Interim Weslaco ISD Superintendent Criselda “Cris” Valdez said Wednesday that the district’s reading of TEA guidance prohibits requiring masks.

Besides, Valdez added, it wouldn’t change much: she estimates 98% of students are voluntarily masking.

“Really we’re attaining the same goal,” she said. “We’re attaining the same goal as other districts that are mandating.”

A Sharyland spokesperson described the district’s policy as continuing to encourage masks.

When that district’s board voted out of the mandate last year, Trustee Alejandro Rodriguez noted the board could always revisit a mask requirement if the pandemic worsened again.

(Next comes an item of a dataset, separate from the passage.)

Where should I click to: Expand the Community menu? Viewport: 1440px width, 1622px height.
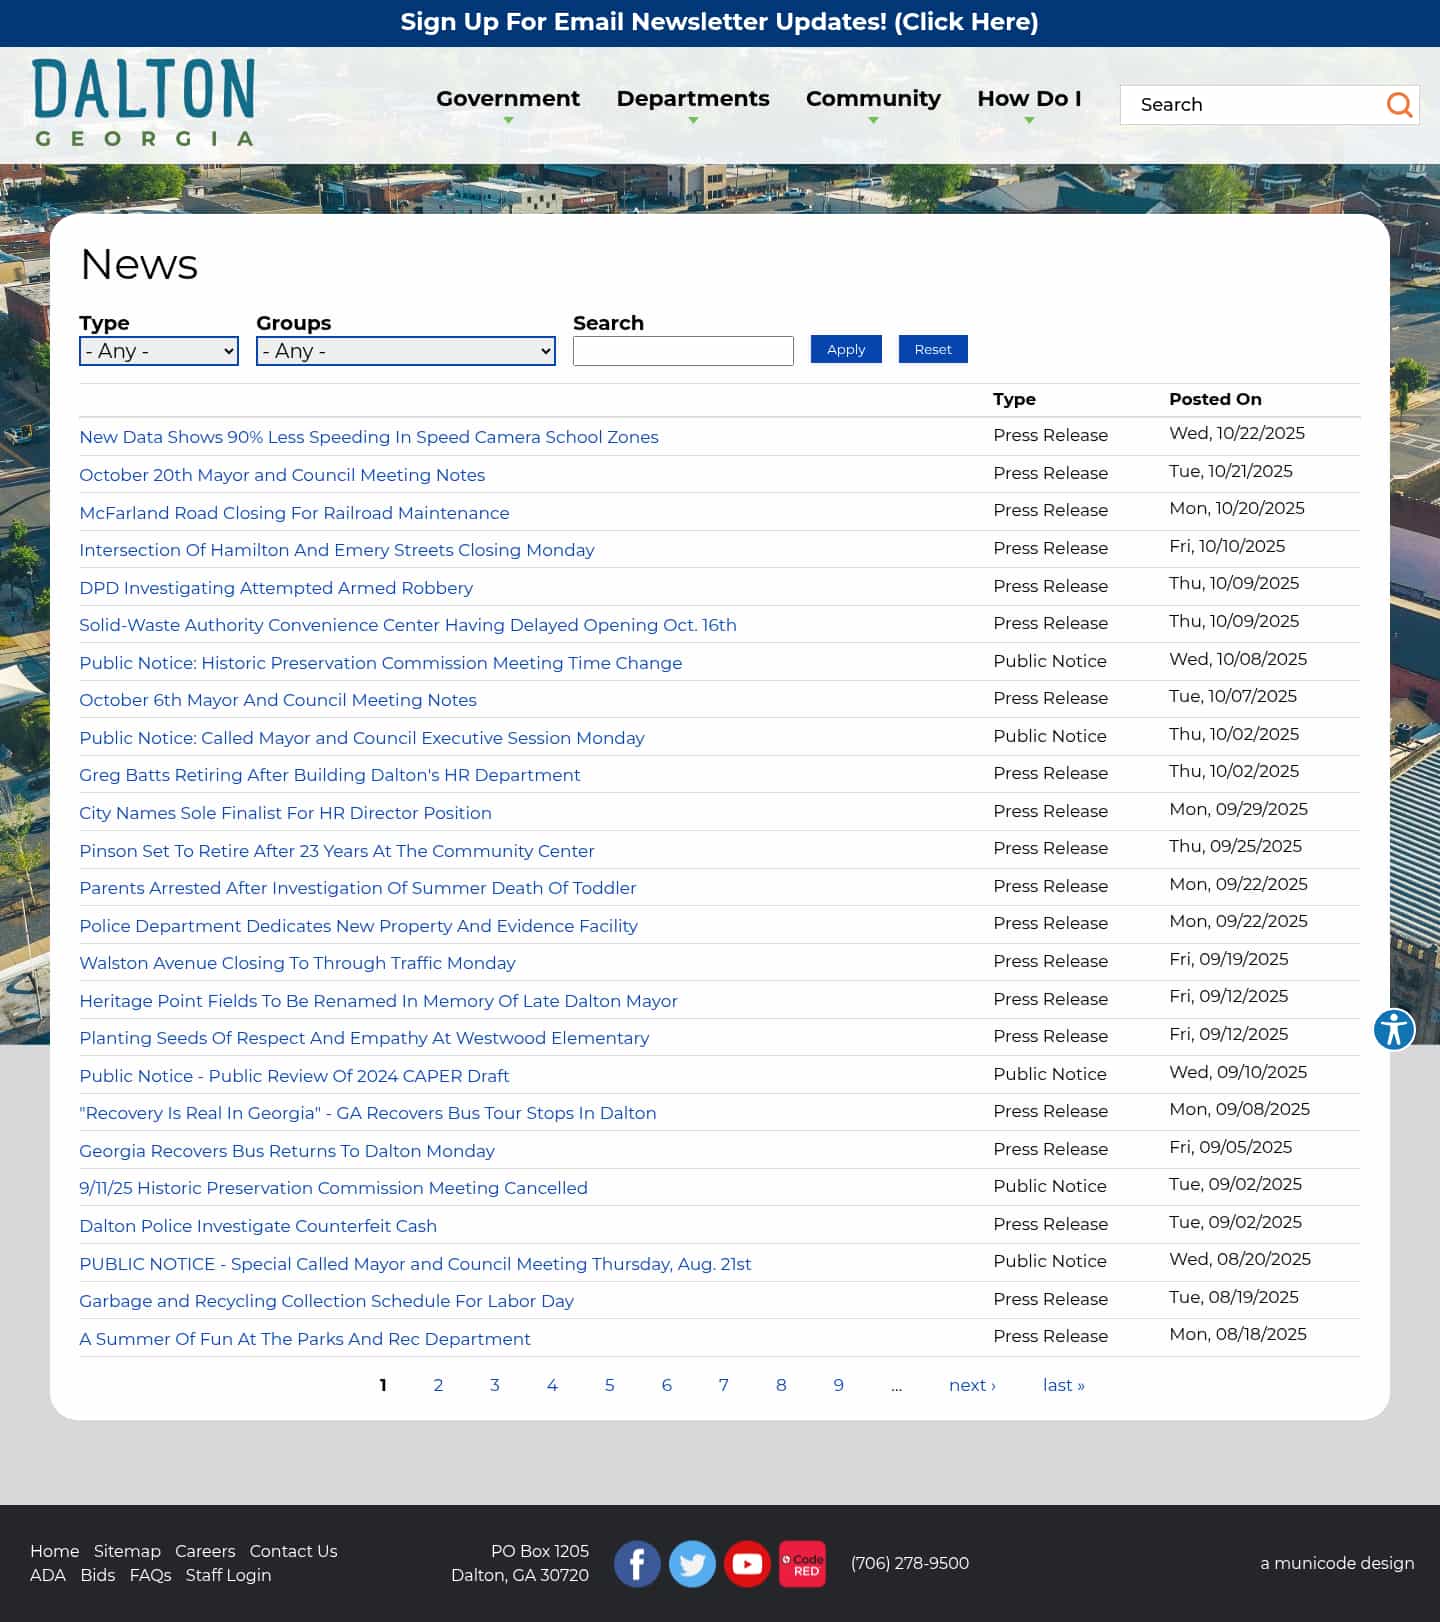point(873,99)
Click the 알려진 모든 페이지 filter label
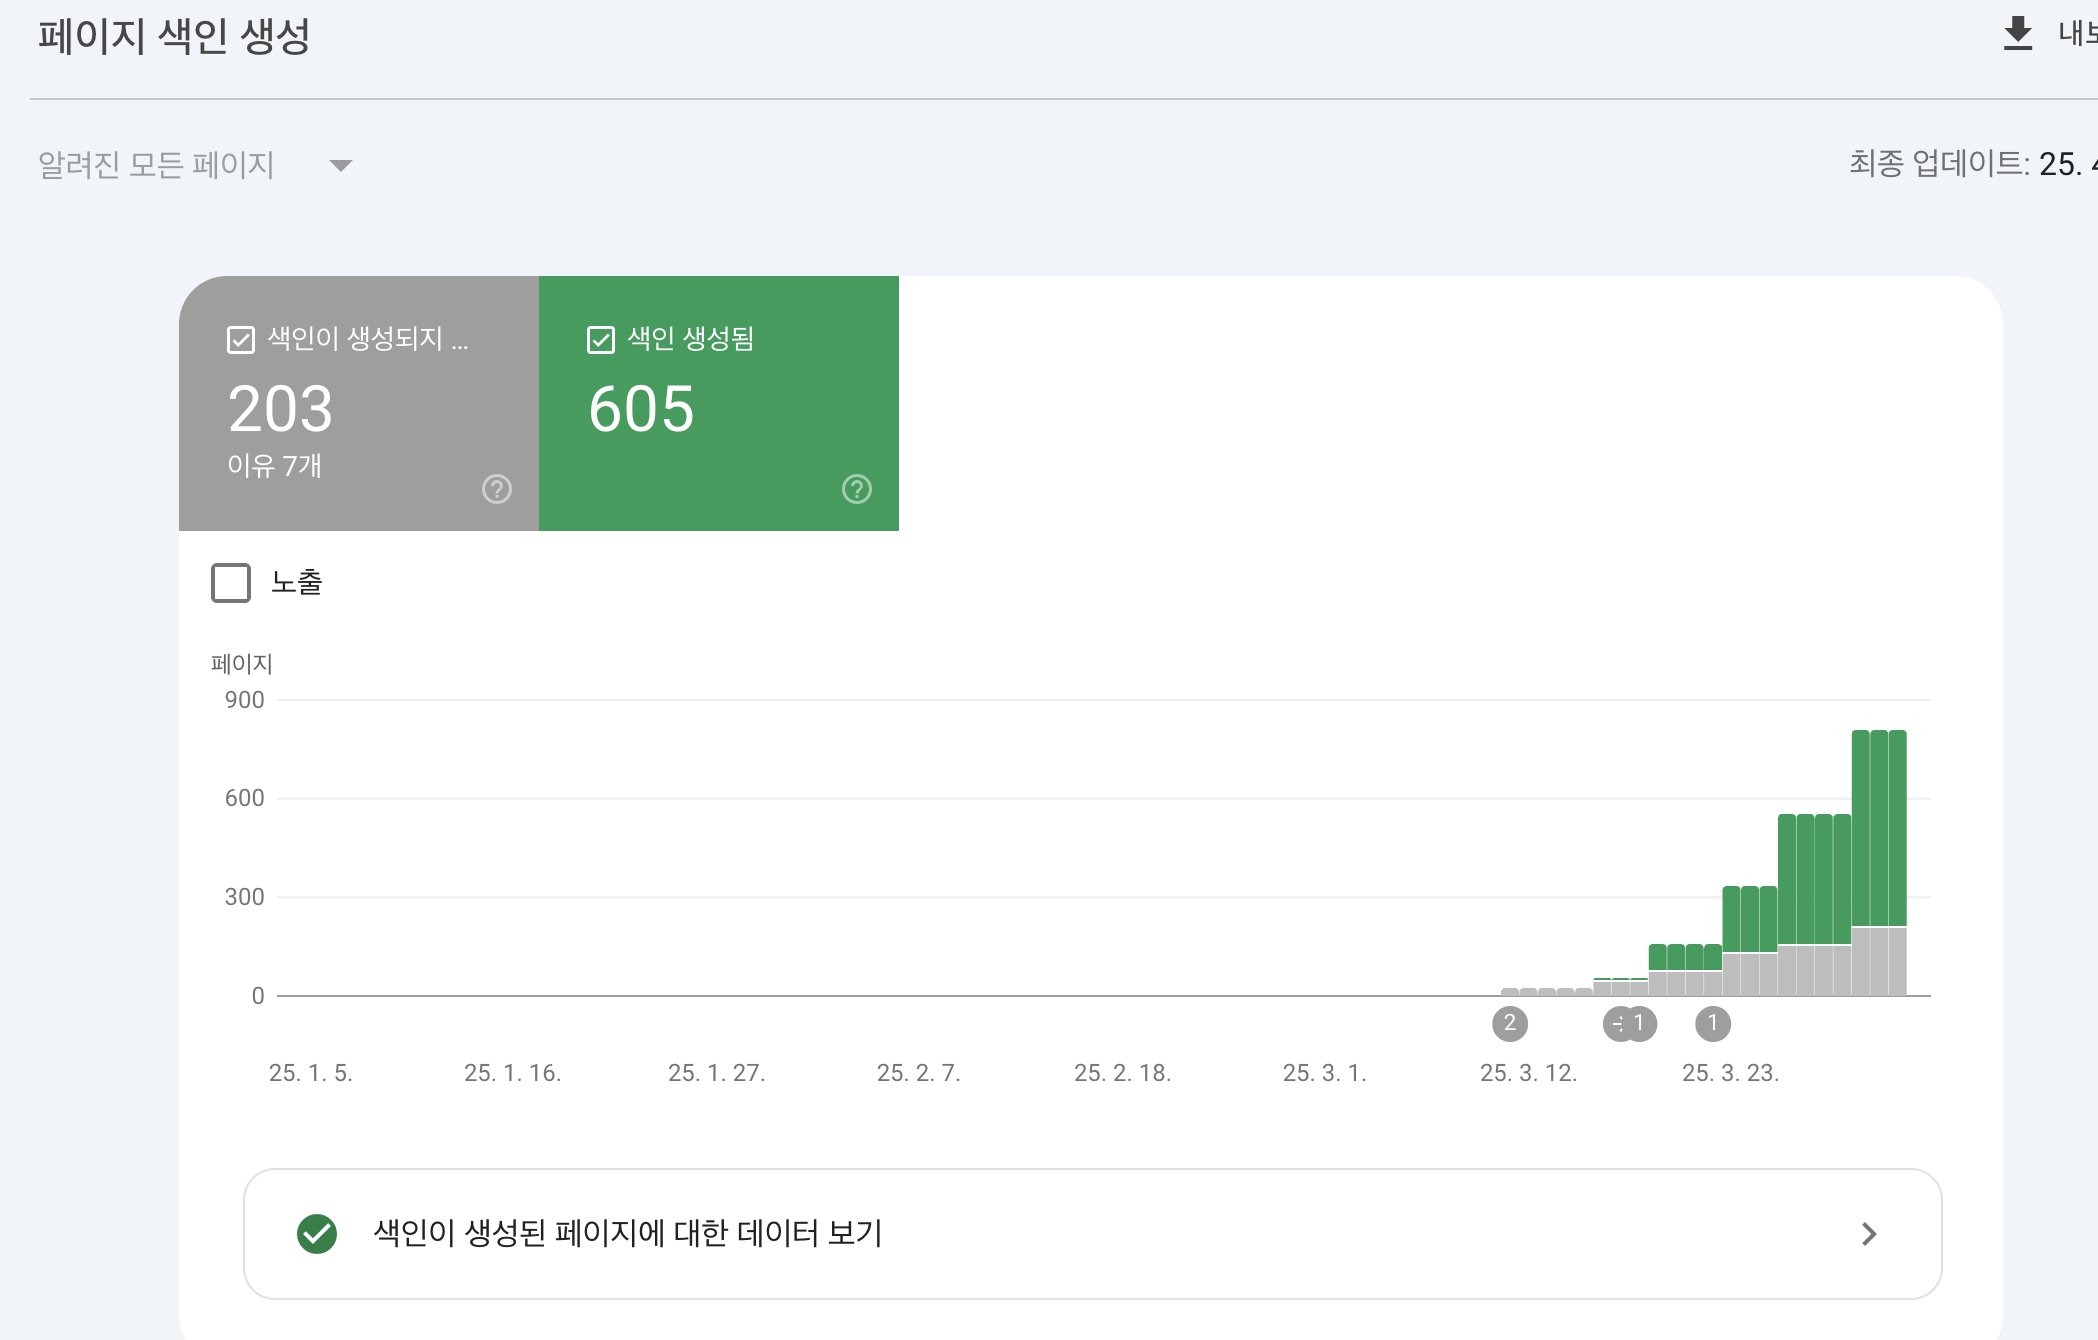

Cases have certainly increased at the district. When The Monitor spoke with Rodriguez last week, the district had reported 953 cases of COVID-19 among its students and staff since August, a whopping 62% all reported between Jan. 1 and 14

Rodriguez said Wednesday that he’s not ready for another mask requirement, and at least in part attributed that jump in cases to increased testing.

“I think masks are a good idea; mandates are not,” he said.

Pandemic policies may come up at the board’s meeting later this week, Rodriguez said, and although he wouldn’t completely rule out ever supporting a mask requirement, he said it’s likely not in the cards.

“Based on those numbers, based on those discussions that come up, we might consider making some changes to our policy,” he said. “But as it is now, I think we’re getting to a point as far as a population where we have to deal with this disease. I mean, it’s something that we cannot let dictate our lives. We have to keep living. We have to keep kids in school.”

Sharyland added another 402 cases to its total Monday, its largest single-day increase yet. Those new numbers indicate that about 74% of the cases the district has reported since August were reported this month.